The discovery deals with the Big Bang, and specifically what happened in the tiny fractions of a second immediately after the universe began. It's a time period scientists would love to get a closer look at, because understanding what happened in those first few moments could reveal whole new kinds of physics.
Using a telescope at the South Pole and technical and scientific expertise from more than a dozen universities and organizations, like Stanford University, NASA and the Harvard-Smithsonian Center for Astrophysics, researchers now say they've gotten the earliest-ever look at that critical time period. (Via Wikimedia Commons / Christopher Michel)
A detailed explanation is way over our heads, so here's the quick and dirty version.
Scientists have known the universe is expanding since Edwin Hubble observed the galaxies moving away from each other in 1929. The expansion continues to this day, and Harvard researchers discovering in 1998 that the expansion is actually getting faster and faster. (Via NASA, Harvard-Smithsonian Center for Astrophysics)
But in 1980, physicist Alan Guth put forward that, during the universe's first moments, and for an unimaginably brief period of time, the rate of expansion surged to incredible speeds before slowing back down again. (Via NASA)
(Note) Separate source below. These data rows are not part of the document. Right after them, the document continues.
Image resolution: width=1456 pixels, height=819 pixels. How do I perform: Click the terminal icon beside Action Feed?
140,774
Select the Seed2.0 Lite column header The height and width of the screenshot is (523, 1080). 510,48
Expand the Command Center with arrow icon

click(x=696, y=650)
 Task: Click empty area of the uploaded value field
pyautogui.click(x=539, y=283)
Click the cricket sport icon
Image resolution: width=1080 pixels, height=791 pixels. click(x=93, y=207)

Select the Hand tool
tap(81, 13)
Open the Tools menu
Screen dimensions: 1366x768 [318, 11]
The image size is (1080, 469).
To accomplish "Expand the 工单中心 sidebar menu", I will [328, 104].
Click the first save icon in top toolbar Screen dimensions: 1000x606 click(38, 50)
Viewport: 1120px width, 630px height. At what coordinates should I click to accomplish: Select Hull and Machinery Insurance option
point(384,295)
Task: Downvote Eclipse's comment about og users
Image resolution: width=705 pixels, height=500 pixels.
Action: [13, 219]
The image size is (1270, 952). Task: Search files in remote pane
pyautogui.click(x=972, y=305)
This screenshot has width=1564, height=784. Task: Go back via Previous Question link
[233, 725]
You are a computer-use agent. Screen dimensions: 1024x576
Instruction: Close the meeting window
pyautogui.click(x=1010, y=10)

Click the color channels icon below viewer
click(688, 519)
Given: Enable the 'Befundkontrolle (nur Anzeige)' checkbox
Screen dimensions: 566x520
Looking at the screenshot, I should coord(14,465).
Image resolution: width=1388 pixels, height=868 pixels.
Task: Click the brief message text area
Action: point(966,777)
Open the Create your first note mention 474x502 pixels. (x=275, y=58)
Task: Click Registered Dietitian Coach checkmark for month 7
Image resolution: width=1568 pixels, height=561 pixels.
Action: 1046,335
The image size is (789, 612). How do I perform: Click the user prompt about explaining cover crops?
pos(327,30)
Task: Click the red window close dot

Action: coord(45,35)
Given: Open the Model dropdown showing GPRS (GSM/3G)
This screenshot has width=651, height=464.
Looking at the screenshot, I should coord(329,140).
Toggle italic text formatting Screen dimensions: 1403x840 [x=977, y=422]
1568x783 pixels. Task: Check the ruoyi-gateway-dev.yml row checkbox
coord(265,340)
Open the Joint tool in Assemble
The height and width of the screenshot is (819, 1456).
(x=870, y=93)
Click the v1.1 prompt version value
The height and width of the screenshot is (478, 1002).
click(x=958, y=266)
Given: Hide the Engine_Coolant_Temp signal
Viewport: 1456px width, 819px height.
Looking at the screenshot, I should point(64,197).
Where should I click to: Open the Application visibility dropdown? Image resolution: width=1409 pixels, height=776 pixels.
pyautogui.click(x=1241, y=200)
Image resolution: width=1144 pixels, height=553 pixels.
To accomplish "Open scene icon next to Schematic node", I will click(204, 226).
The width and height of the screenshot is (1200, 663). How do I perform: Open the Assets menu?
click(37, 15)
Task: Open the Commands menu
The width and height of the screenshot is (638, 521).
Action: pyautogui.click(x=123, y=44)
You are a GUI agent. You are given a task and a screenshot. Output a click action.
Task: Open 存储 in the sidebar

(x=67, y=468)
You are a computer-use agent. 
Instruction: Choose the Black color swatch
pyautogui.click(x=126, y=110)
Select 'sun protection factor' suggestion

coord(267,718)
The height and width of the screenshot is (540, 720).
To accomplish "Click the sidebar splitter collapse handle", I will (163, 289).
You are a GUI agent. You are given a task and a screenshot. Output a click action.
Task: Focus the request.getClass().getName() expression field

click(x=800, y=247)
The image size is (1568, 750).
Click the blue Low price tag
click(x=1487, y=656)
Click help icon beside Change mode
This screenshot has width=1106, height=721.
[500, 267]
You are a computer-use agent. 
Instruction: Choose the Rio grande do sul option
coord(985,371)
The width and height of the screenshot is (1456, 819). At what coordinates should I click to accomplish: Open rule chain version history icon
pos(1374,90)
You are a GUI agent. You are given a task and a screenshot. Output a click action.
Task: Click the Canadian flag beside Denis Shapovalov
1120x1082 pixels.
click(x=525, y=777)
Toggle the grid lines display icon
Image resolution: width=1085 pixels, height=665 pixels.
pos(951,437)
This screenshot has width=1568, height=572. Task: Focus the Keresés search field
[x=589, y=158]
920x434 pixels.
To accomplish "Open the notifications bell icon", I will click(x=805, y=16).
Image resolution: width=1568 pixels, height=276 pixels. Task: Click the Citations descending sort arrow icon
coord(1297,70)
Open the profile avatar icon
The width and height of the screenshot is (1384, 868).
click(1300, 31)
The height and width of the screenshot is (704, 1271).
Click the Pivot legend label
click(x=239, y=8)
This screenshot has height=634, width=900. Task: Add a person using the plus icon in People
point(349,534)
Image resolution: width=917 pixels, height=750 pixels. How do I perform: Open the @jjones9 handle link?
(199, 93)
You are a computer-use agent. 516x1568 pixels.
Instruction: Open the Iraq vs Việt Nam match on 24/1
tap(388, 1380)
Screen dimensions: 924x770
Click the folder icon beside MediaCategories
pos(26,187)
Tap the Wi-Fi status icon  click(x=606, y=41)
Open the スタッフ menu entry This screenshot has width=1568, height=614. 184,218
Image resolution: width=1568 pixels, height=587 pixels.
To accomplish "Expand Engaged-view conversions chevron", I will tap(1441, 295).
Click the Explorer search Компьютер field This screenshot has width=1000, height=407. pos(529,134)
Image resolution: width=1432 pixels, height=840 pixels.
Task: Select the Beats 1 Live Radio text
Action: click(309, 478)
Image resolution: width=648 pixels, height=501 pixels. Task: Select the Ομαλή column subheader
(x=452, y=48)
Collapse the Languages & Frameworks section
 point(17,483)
Now, that animation from NASA showing this inflationary phase is a bit misleading because it shows galaxies. The best estimates we could find are that the universe started that time period at billionths the size of a proton and ended somewhere around the size of a golf ball.
Monday's discovery is that gravitational waves caused by that inflation are still around today, and have been observed for the first time. That's where it gets really tricky to explain. (Via Harvard-Smithsonian Center for Astrophysics)
In trying to illustrate what gravitational waves are, The Guardian compared them to "tiny waves on a lake – from far away, the lake's surface looks glassy smooth; only up very close can the details of the surface be seen."
The BBC went another route. "I've got a sock here which I can try and illustrate with you. Basically, when these waves go through the universe they stretch and squeeze it like that."
We couldn't find a way to explain gravitational waves with anything more mundane than a sock. But perhaps neither we nor most broadcast journalists fully understand that part of it anyway.
So what does it all mean, and what implications does this have for physics? Well, out of all the theories of inflation out there, the findings point to one in particular, meaning scientists can now focus more in that direction.
Slate's resident astronomer Phil Plait points out the findings could help reconcile Einstein's theory of relativity with the field of quantum mechanics. And physicist Lawrence Krauss got all poetic about it.
"This is not only a Nobel Prize, but this is a game changer. ... It turns metaphysics and speculation into hard science." (Via KAET)
Of course, that's all assuming the findings hold up. With something this important, other experiments will need to confirm it. But for physicist Andrei Linde, who predicted this discovery back in the 1980's, this is about the most affirmation you can get. Stanford provided a video of him hearing the news for the first time.
"If this is true, this is a moment of understanding of nature of such a magnitude that it just overwhelms."